| Brief |
Retype the passage of the cervical radiculopathy abstract between "Single-level cervical radiculopathy (SLCR)" and "complications remain unknown.", inclusive.

| Page text |
----------------

Evaluation of Current Trends in Treatment of Single-level Cervical Radiculopathy

Presented at SMISS Annual Forum 2018
By Jung Mok
With Evan Sheha MD, Andre Samuel MD, Steven McAnany MD, Avani Vaishnav MBBS, Todd Albert MD, Catherine Gang MPH, Sheeraz Qureshi MD, MBA,

Disclosures: Jung Mok None Evan Sheha MD None, Andre Samuel MD None, Steven McAnany MD None, Avani Vaishnav MBBS None, Todd Albert MD B; Depuy, Biomet, Nuvasive, FacetLink. D; Vertech, In Vivo Therapeutics, Paradigm Spine, Biomerix, Breakaway Imaging, Crosstree, Invulty, Pioneer, Gentis, ASIP, PMIG. F; Depuy, Biomet, Nuvasive, Catherine Gang MPH None, Sheeraz Qureshi MD, MBA A; Cervical Spine Research Society. B; Zimmer-Biomet, Stryker Spiner, Globus Medical, Inc. D; Avaz Surgical. F; RTI, Zimmer-Biomet, Stryker Spine,


Single-level cervical radiculopathy (SLCR) that fails non-operative management is effectively treated with anterior cervical discectomy and fusion (ACDF), cervical disc replacement (CDR), or posterior cervical foraminotomy (PCF). While studies have shown that all three options are clinically effective, trends in usage, differences in patient population, and differences in complications remain unknown.

----------------

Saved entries
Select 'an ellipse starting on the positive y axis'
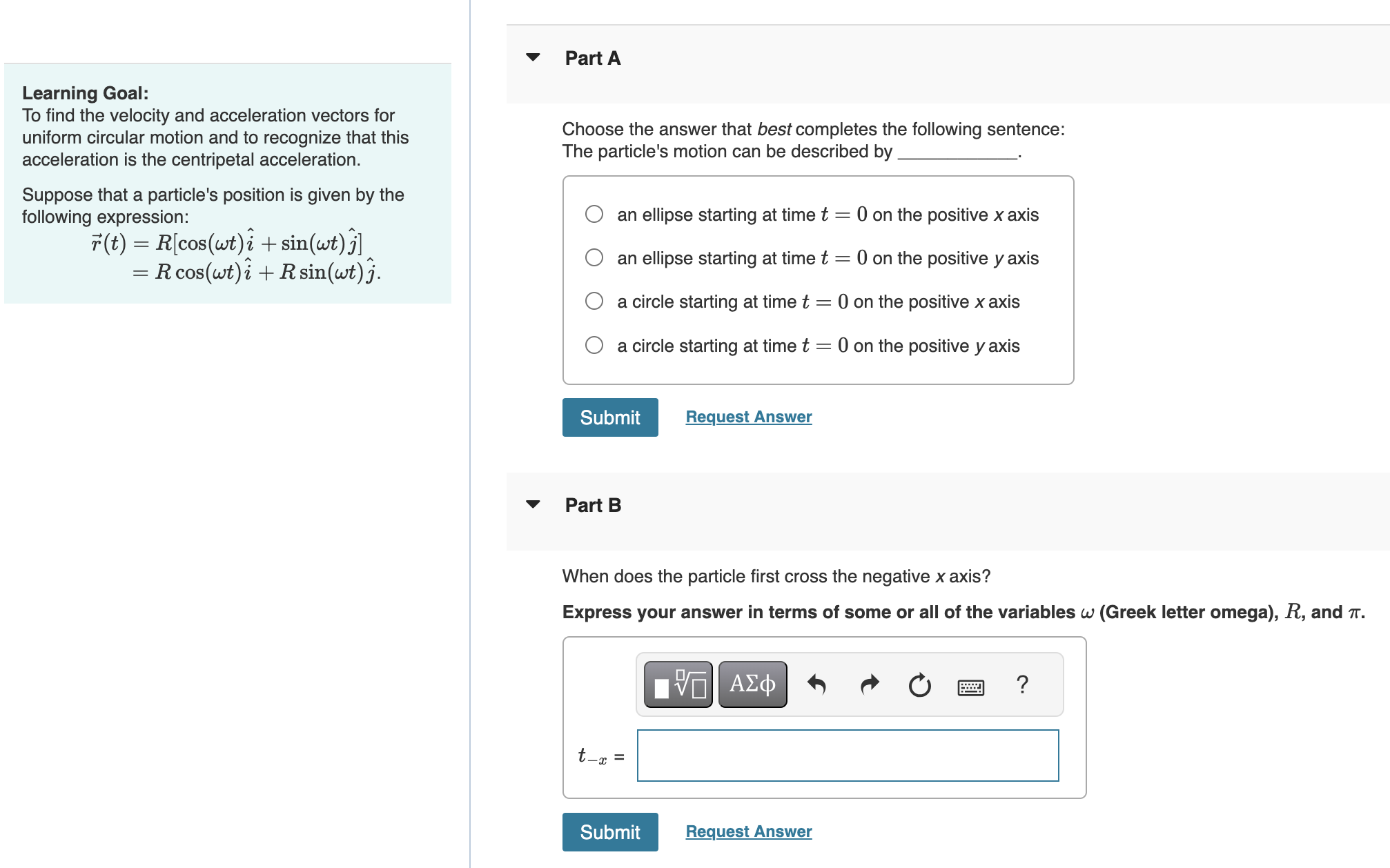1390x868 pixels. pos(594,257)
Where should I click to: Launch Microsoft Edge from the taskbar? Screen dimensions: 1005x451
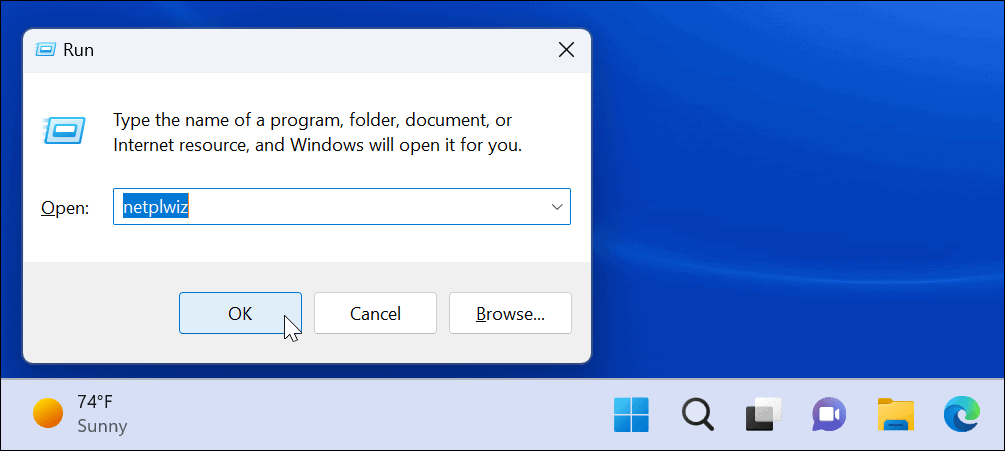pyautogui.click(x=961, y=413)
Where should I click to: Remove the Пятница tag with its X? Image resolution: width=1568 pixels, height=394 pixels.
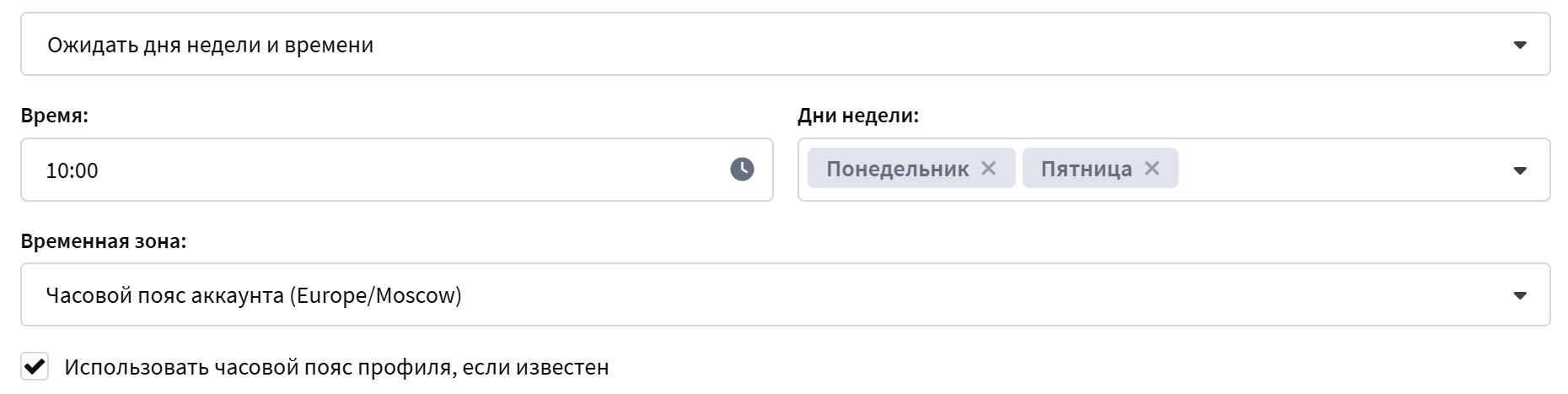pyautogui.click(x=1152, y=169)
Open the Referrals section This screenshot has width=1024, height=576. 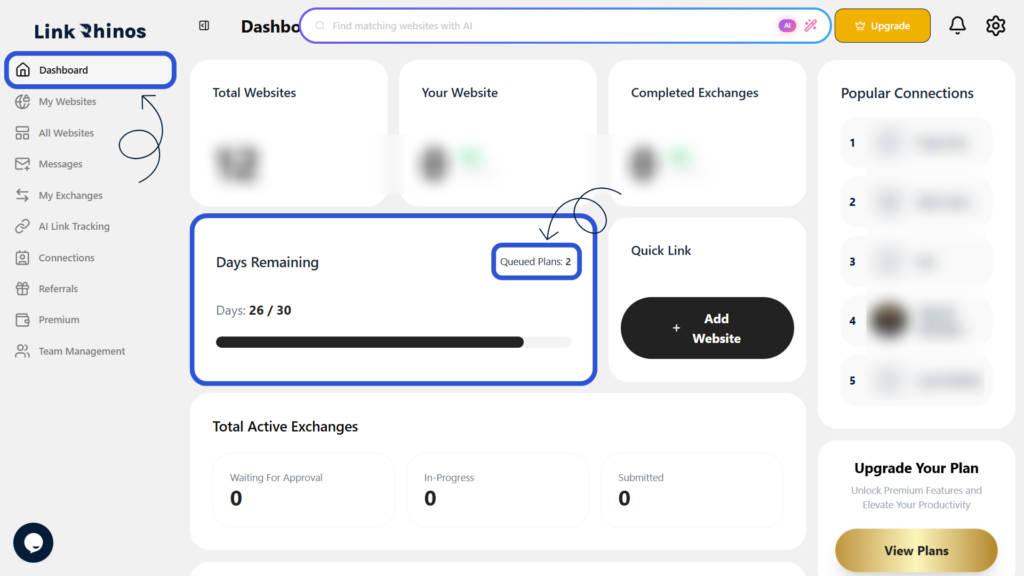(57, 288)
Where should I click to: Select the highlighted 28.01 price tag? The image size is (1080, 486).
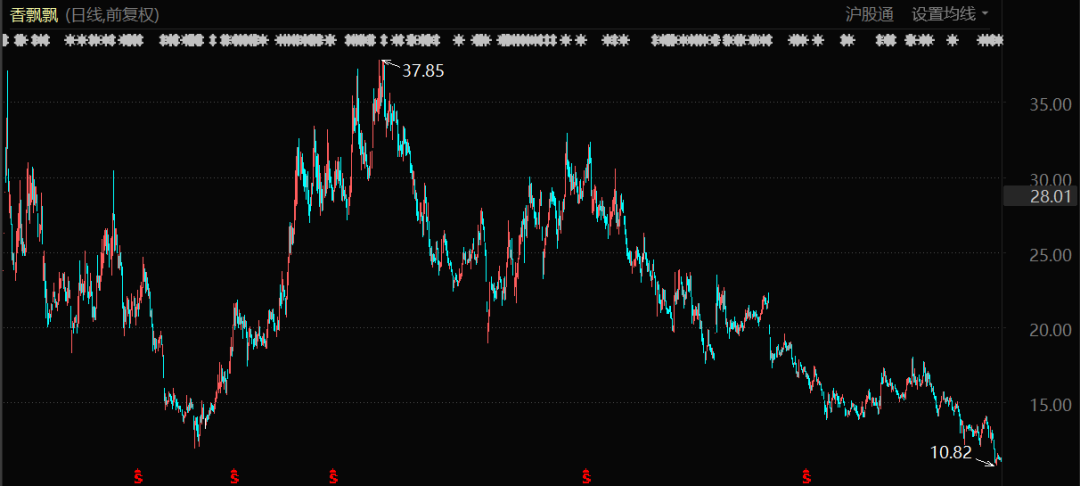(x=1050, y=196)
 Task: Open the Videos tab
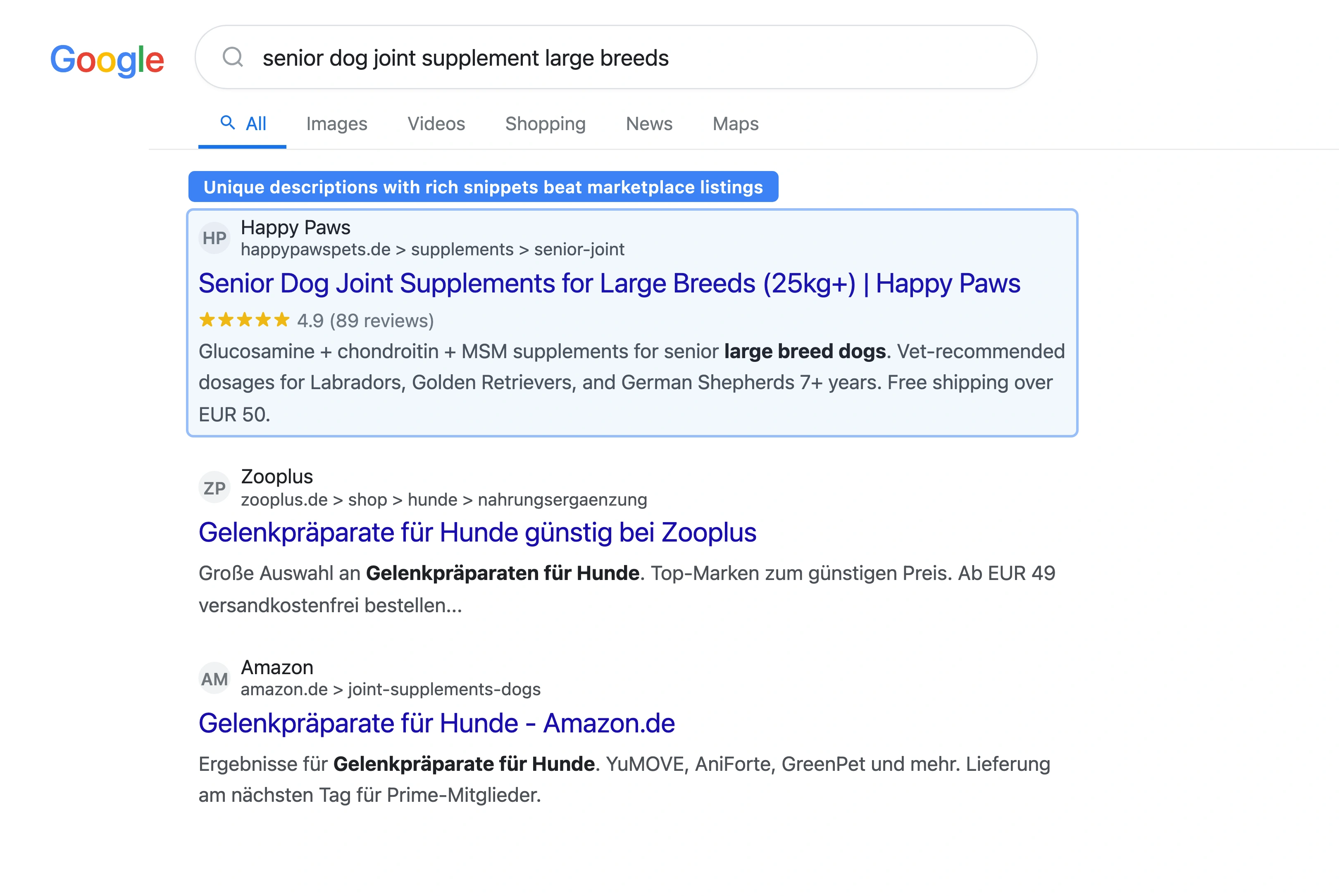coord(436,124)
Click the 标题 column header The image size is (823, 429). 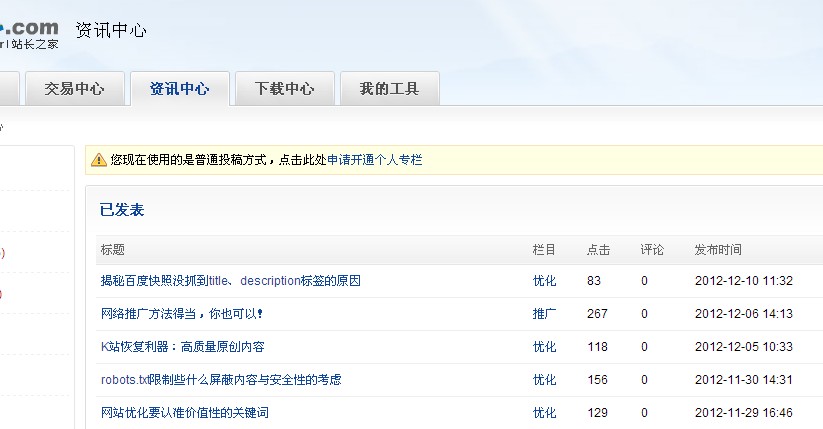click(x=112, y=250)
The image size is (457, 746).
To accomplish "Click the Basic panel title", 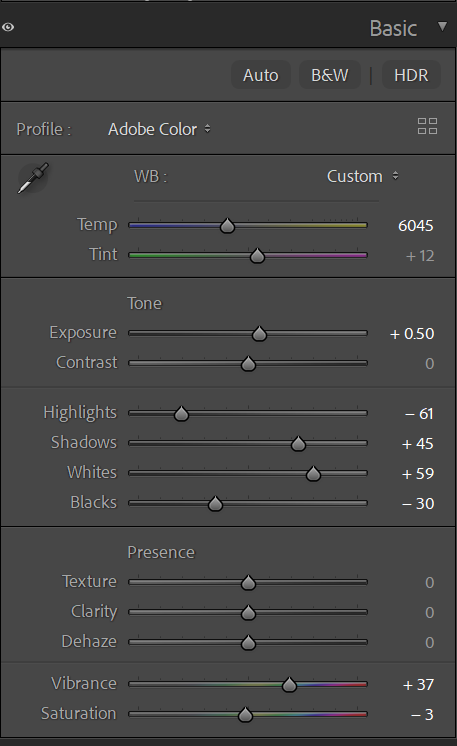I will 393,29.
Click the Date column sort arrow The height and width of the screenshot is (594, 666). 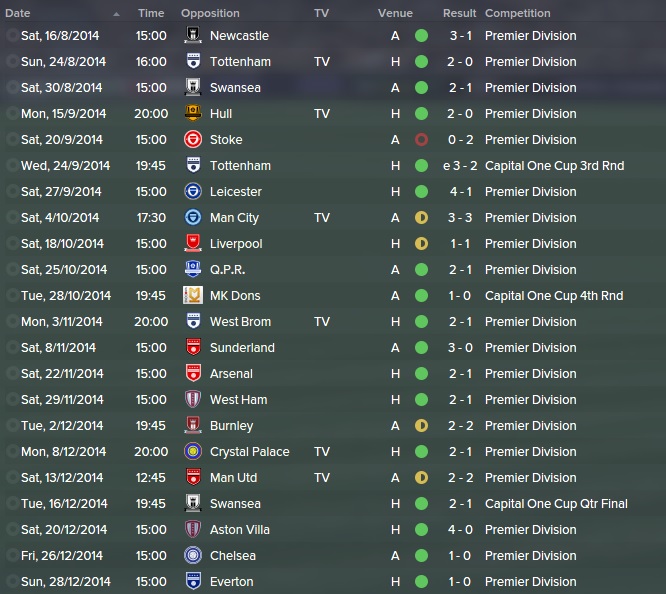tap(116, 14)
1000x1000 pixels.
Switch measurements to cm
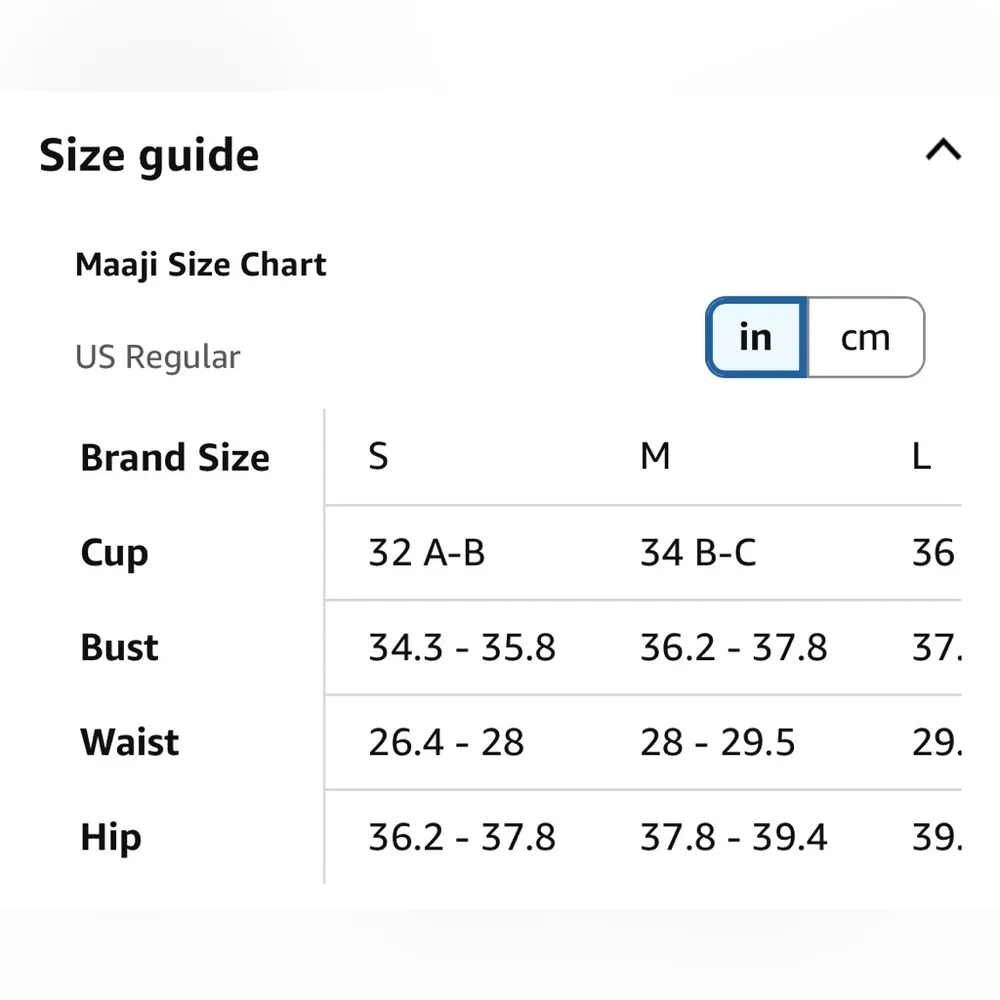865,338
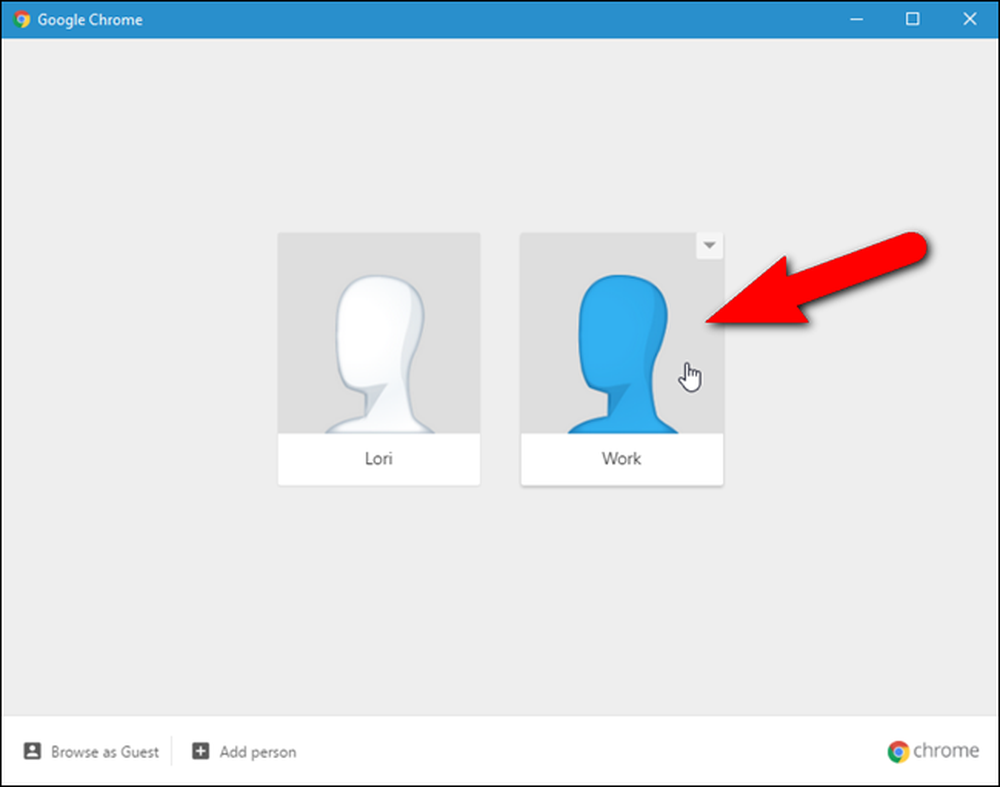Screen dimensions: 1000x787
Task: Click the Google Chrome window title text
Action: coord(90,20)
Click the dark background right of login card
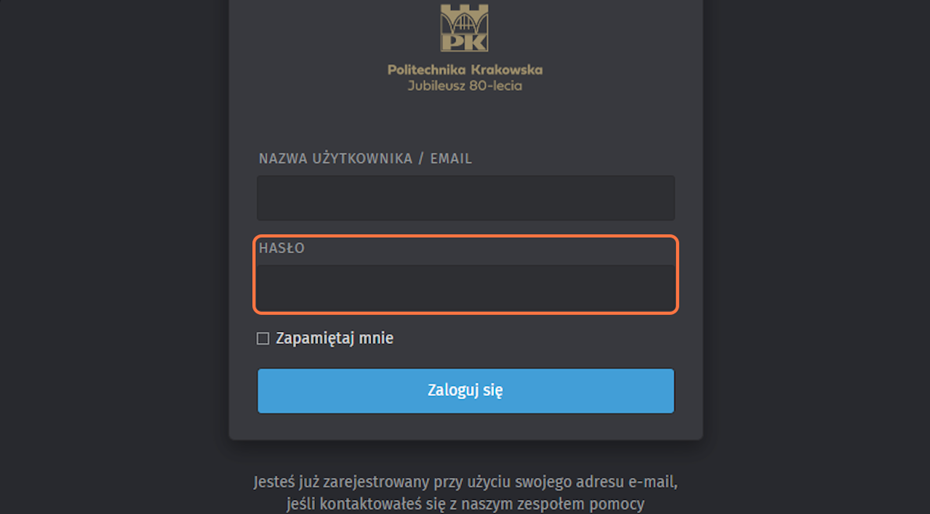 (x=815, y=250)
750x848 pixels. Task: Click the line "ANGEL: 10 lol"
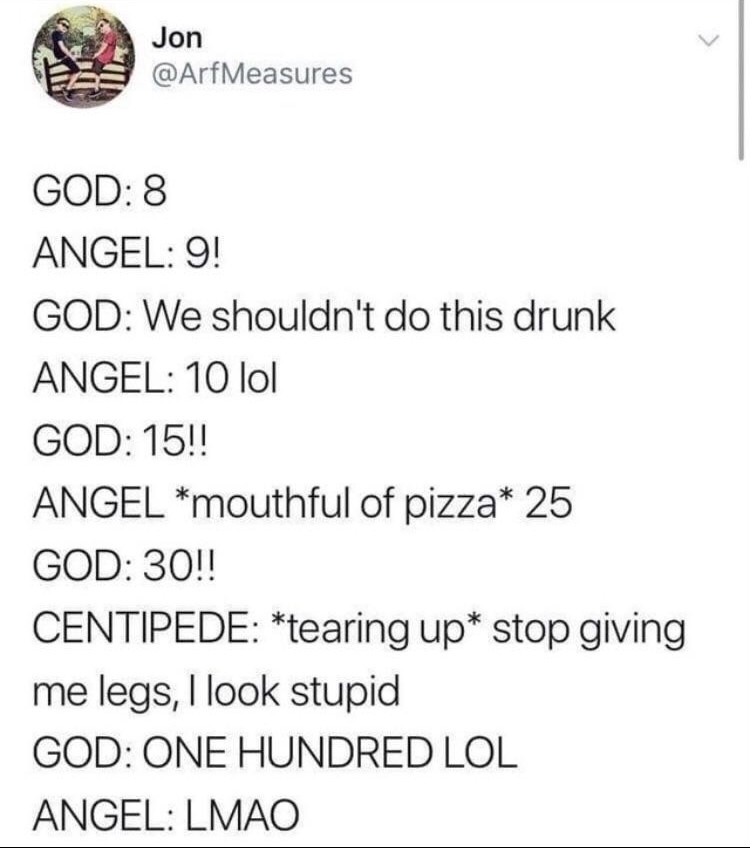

----------------

| Result for this task |
Single-level cervical radiculopathy (SLCR) that fails non-operative management is effectively treated with anterior cervical discectomy and fusion (ACDF), cervical disc replacement (CDR), or posterior cervical foraminotomy (PCF). While studies have shown that all three options are clinically effective, trends in usage, differences in patient population, and differences in complications remain unknown.